Work required =
Drop every picture. Return the rest of the entries exactly.

Input material =
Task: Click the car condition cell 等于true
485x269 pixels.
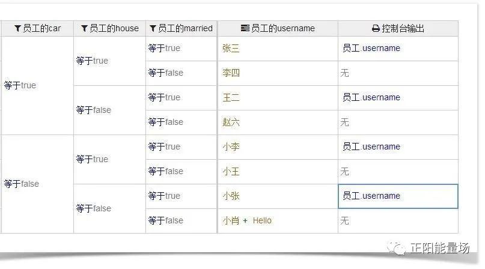Action: (x=20, y=85)
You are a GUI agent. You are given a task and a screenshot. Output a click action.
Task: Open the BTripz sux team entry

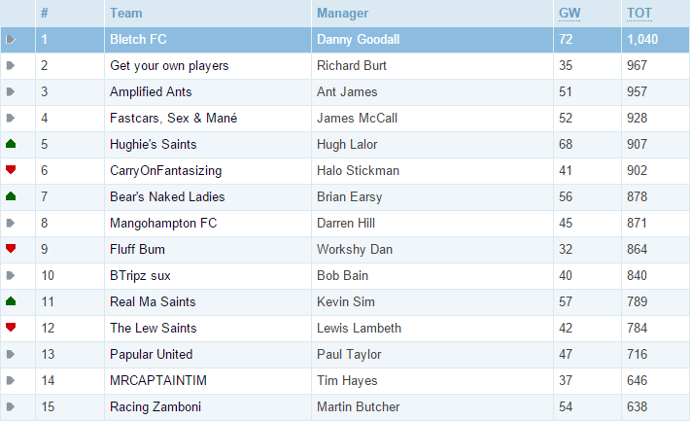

Response box =
Task: Click the car condition cell 等于true
485x269 pixels.
Action: (x=20, y=85)
You are a GUI agent. You are given a task and a screenshot. Output a click action.
Task: Open the BTripz sux team entry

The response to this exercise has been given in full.